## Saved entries
___
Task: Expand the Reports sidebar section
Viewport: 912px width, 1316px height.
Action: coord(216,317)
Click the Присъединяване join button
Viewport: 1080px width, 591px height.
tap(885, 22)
___
## Task
All of the entries above must be quoted exactly.

## Worked solution
Task: Expand the Reports sidebar section
Viewport: 912px width, 1316px height.
Action: coord(216,317)
Click the Присъединяване join button
Viewport: 1080px width, 591px height.
tap(885, 22)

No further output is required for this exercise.